Machine learning (ML) applications in endocrinology have expanded rapidly over the past two decades, with thyroid-related research dominating the field, according to a comprehensive narrative review published in Endocrine.

The authors, led by Alicja Hubalewska-Dydejczyk, MD, who chairs the department of endocrinology at Jagiellonian University Medical College, Kraków, Poland, identified 1,130 original studies published between January 2000 and December 2024 that applied ML methods to non-diabetic endocrine disorders, highlighting growing use in imaging, risk prediction, and treatment-response modeling, alongside persistent limitations in validation and clinical implementation.

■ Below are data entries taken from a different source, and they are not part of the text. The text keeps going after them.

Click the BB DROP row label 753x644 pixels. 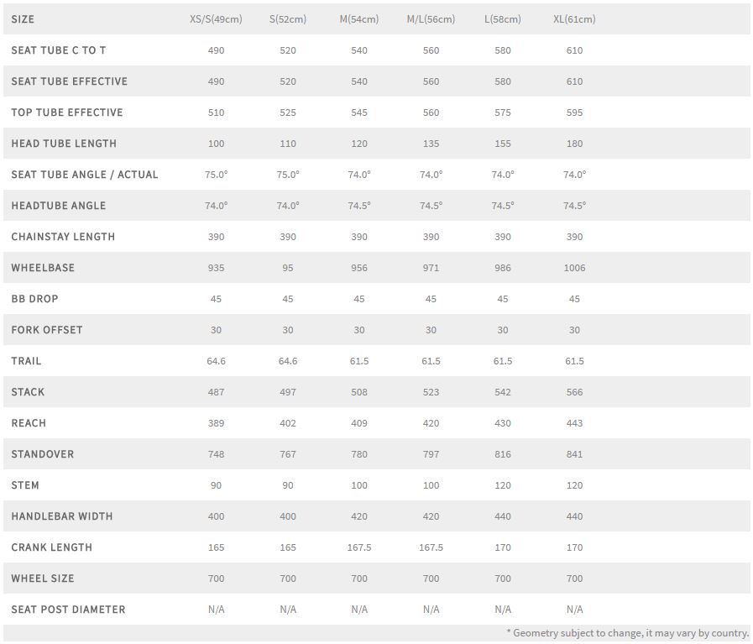(x=34, y=299)
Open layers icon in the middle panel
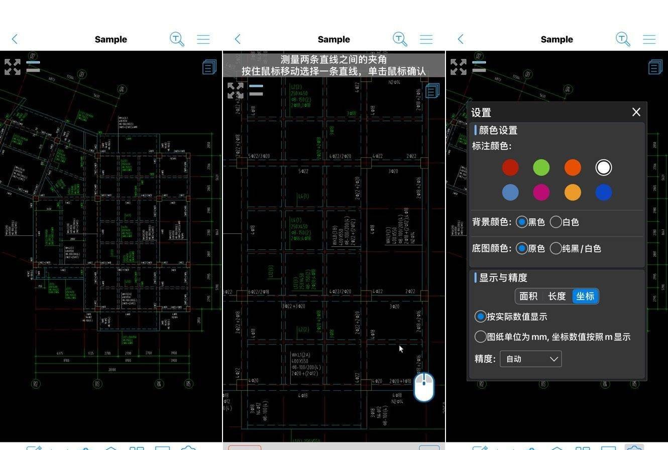The image size is (668, 450). (x=432, y=91)
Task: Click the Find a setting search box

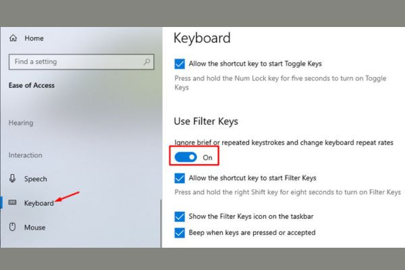Action: (x=82, y=61)
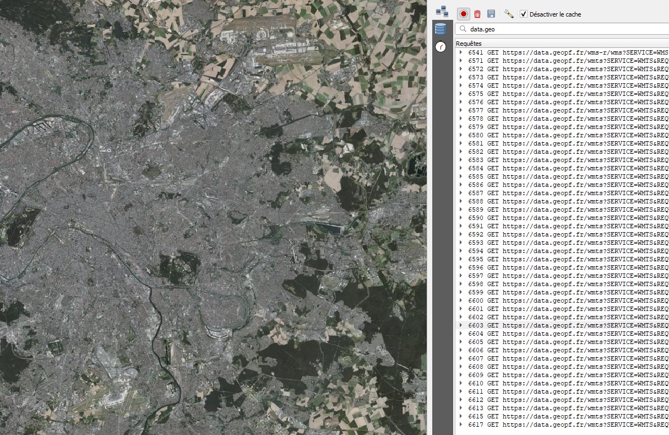This screenshot has height=435, width=669.
Task: Expand request 6541 in the list
Action: (x=461, y=52)
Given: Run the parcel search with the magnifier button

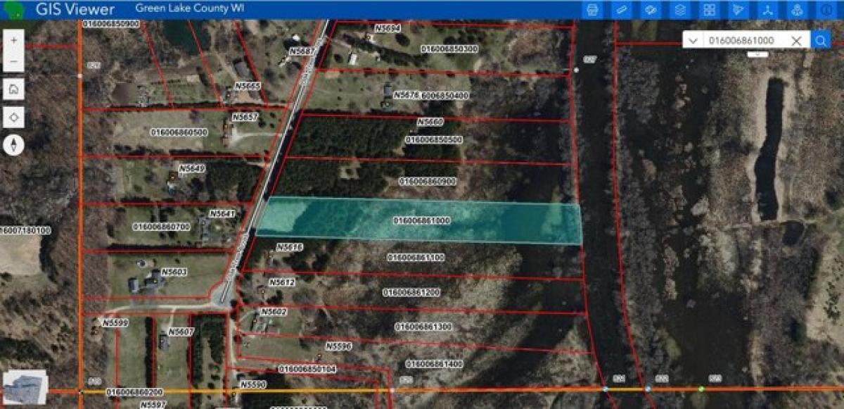Looking at the screenshot, I should coord(821,41).
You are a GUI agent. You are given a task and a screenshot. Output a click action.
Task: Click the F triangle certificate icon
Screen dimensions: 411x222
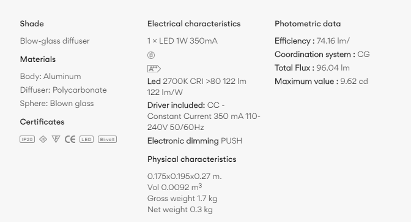[56, 139]
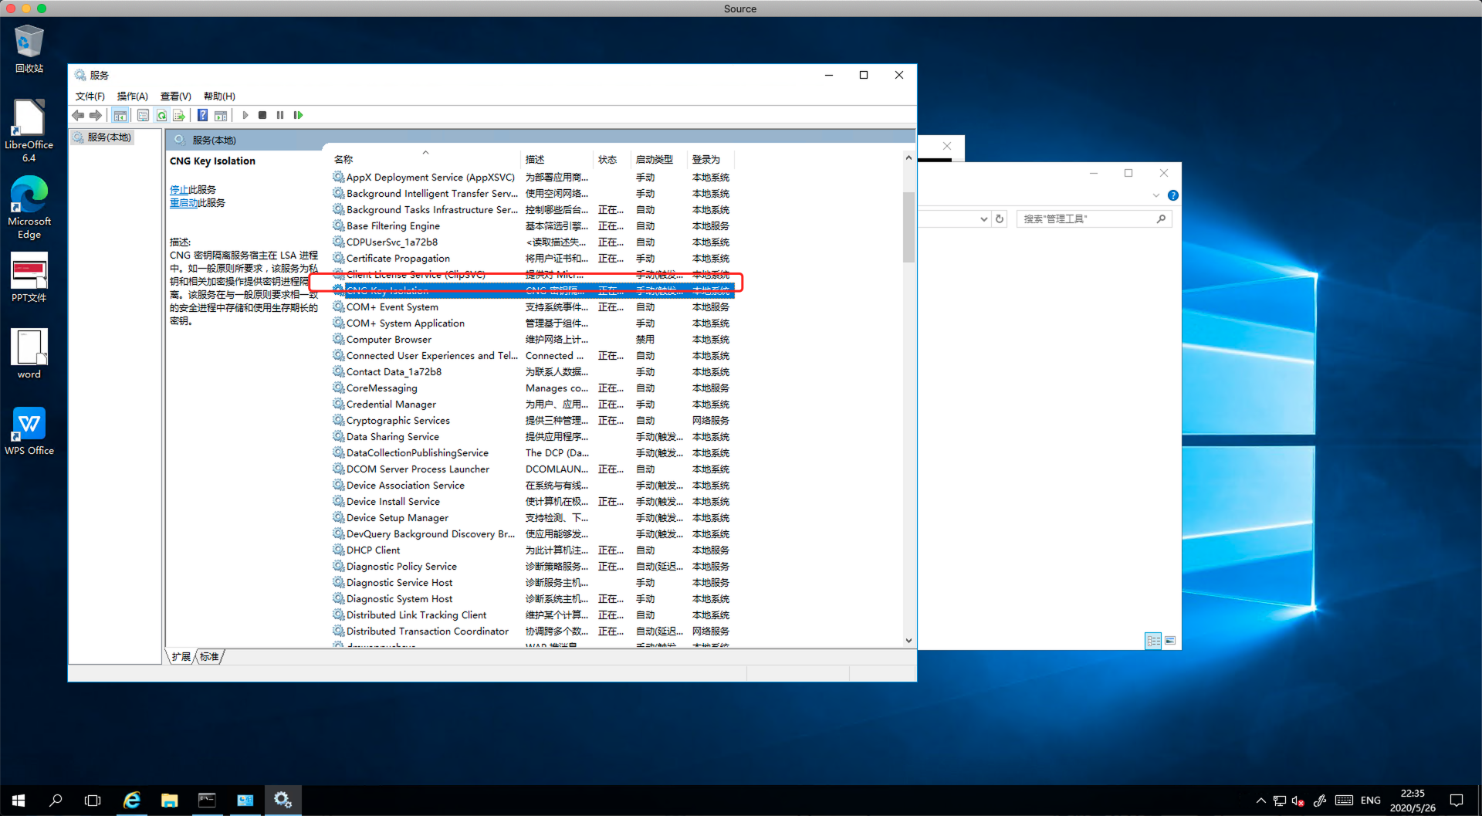The image size is (1482, 816).
Task: Open the 操作(A) menu
Action: pyautogui.click(x=132, y=96)
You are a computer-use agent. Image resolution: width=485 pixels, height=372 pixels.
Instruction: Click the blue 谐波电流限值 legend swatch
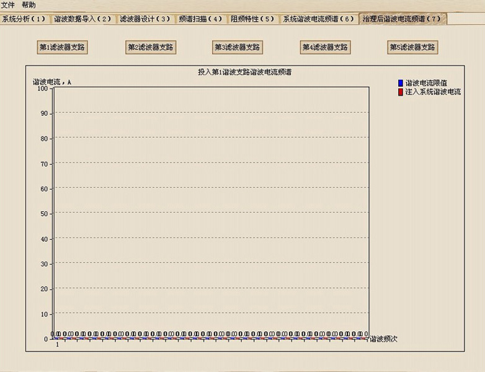401,82
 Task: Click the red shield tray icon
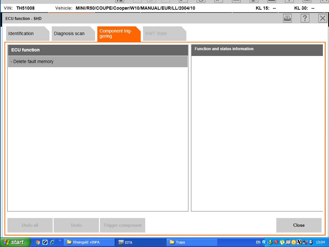[x=276, y=242]
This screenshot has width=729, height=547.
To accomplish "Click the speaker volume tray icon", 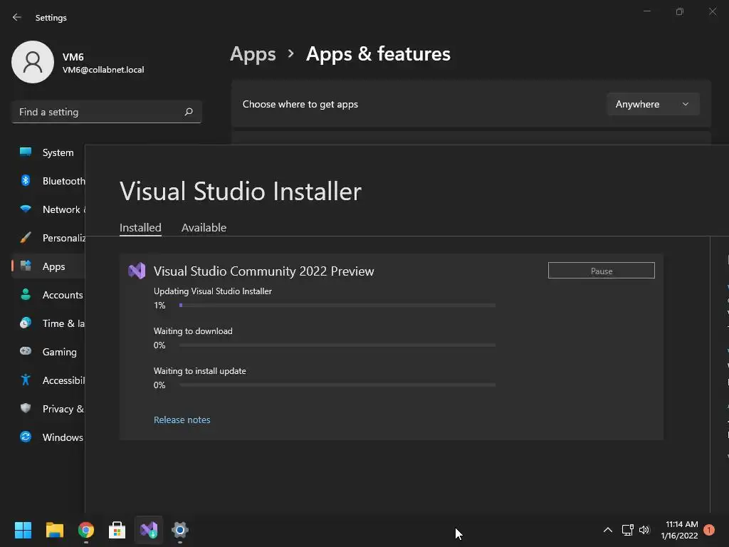I will click(644, 530).
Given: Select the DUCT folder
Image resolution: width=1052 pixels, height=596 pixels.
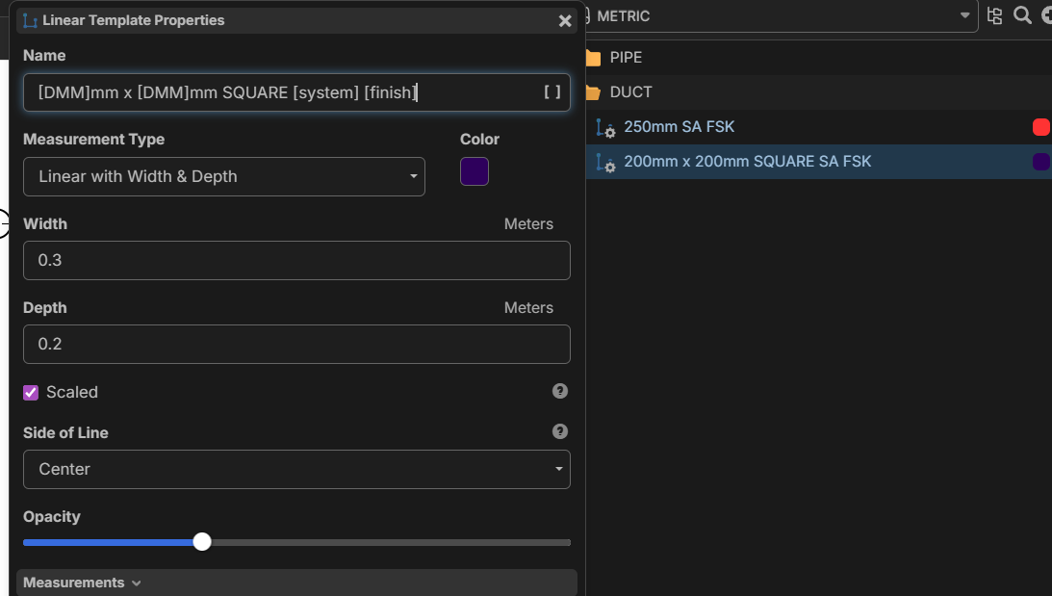Looking at the screenshot, I should click(630, 92).
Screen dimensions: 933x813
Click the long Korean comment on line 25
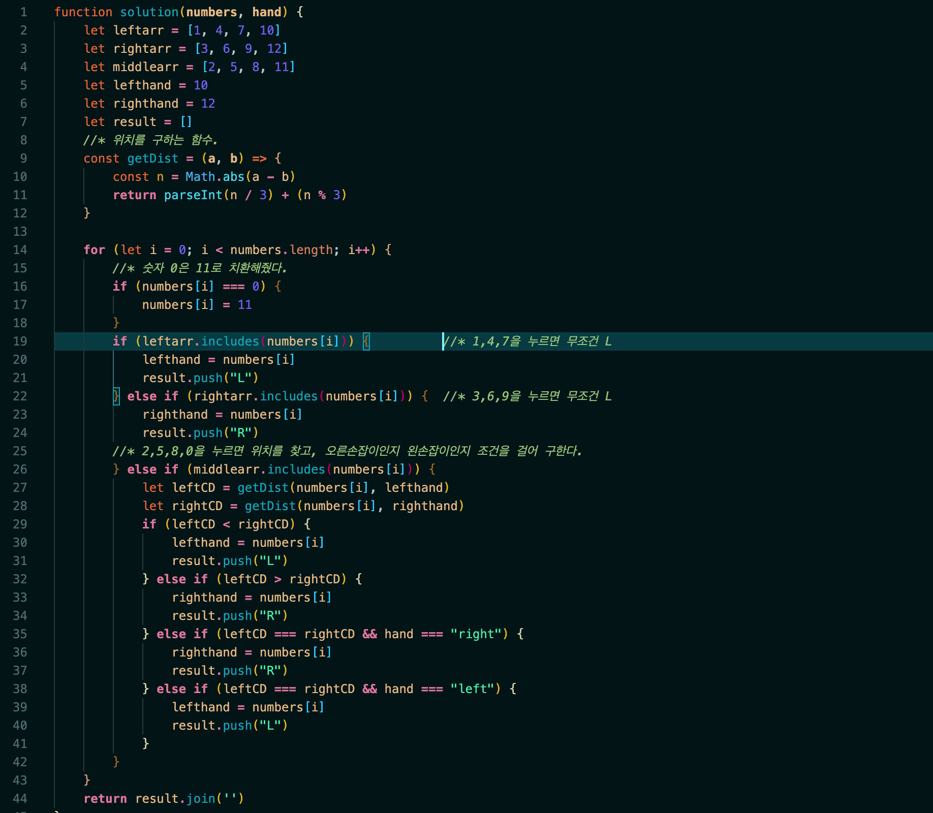click(x=347, y=451)
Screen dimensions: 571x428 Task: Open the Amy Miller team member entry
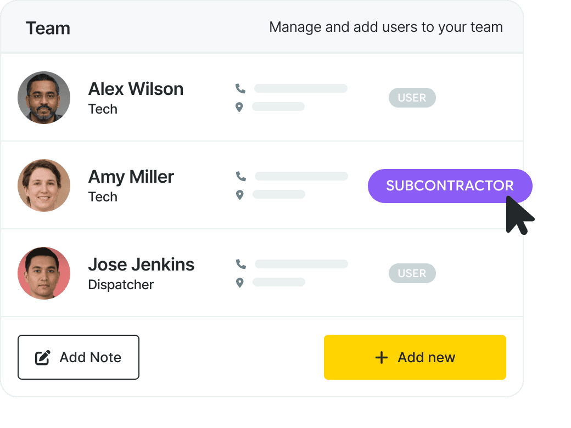[262, 185]
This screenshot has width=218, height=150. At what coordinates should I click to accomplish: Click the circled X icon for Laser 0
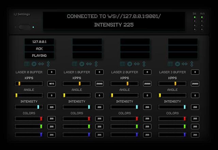34,64
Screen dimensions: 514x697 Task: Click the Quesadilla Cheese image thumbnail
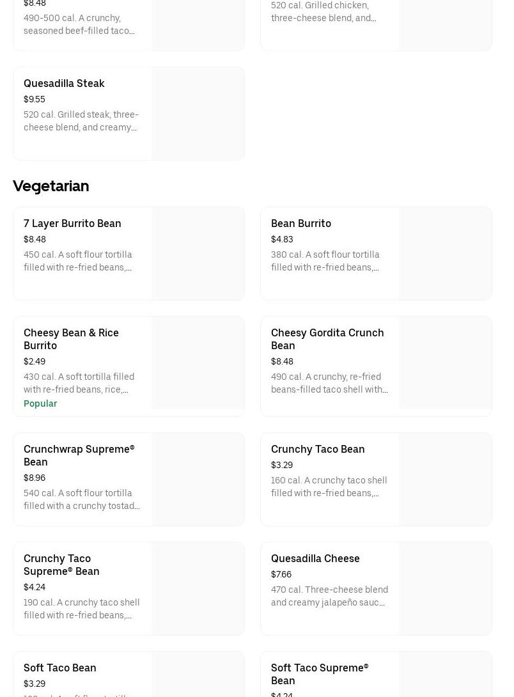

The investigators used PubMed to search for English-language, full-text original research using ML techniques in thyroid, pituitary, adrenal, and parathyroid diseases. They excluded diabetology-focused studies because of prior extensive coverage. Included studies spanned imaging-based ML, radiomics, electronic health record analyses, and molecular and omics-based modeling.

Of the 1,130 analyzed studies, the majority were related to thyroid diseases (68%), followed by pituitary disorders (20%), adrenal disorders (7%), and parathyroid diseases (5%). Most studies were retrospective and single center.

Thyroid disorders

ML was most frequently applied to ultrasound-based evaluation of thyroid nodules. Several deep learning models demonstrated diagnostic performance comparable to or exceeding expert radiologists. In multicenter work cited in the review, a deep learning system reduced unnecessary fine-needle aspiration biopsies by 27% while maintaining diagnostic accuracy. ML models also showed high performance in malignancy prediction, lymph node metastasis detection, and molecular risk stratification, including prediction of BRAFV600E mutations. In cytology, combined refractive index and stained-image ML analysis achieved up to 100% accuracy in distinguishing benign from malignant samples in small studies.

Pituitary disorders

In pituitary imaging, ML-based radiomics differentiated cystic pituitary adenomas from Rathke cleft cysts with an area under the curve (AUC) of 0.848. Texture-based ML models predicted response to first-generation somatostatin receptor ligands in acromegaly with AUC values of 0.847. Postoperative outcome prediction models, including remission, hypopituitarism, hyponatremia, and diabetes insipidus, were also reported, mostly using preoperative imaging and clinical variables.

Adrenal disorders

Although fewer in number, adrenal ML studies showed high diagnostic performance in selected applications. Radiomics-based ML differentiated lipid-poor adenomas from malignant lesions and pheochromocytomas, with some models achieving AUC values above 0.94. In primary aldosteronism, ML-based clinical scoring systems exceeded 90% sensitivity and could reduce unnecessary screening tests by up to 32.7% without missing surgically curable cases. Steroid profiling combined with ML classified adrenal tumor subtypes with balanced accuracies as high as 97%.

Parathyroid disorders

ML applications in parathyroid disease focused on improving detection and surgical outcomes. Deep learning applied to fluorocholine PET/CT identified hyperfunctioning parathyroid tissue with 83% detection accuracy. Intraoperative ML-assisted imaging techniques achieved sensitivities up to 100% and specificities above 90% for parathyroid identification. A random forest model predicting postoperative hypocalcemia after thyroidectomy reached an AUC of 0.928 in validation cohorts.

Limitations

The authors noted recurring limitations across subspecialities, including lack of model transparency, data imbalance, small sample sizes, and heavy reliance on retrospective designs. External validation and standardized reporting were infrequent. The concentration of studies in thyroid disease underscores a research imbalance that may limit ML-driven advances in rarer endocrine disorders.

“Like in other medical fields, in endocrinology there is a need for high-quality, well-designed ML-based research,” the authors noted. “Validation of ML models and integration into clinical practice demands attention and careful supervision of specialists. Interdisciplinary collaboration between healthcare professionals, data scientists and AI experts is crucial in realizing the full potential of this technology. In this way, despite challenges, ML technology might provide remarkable benefits to the endocrine field.”

The authors reported having no relevant conflicts.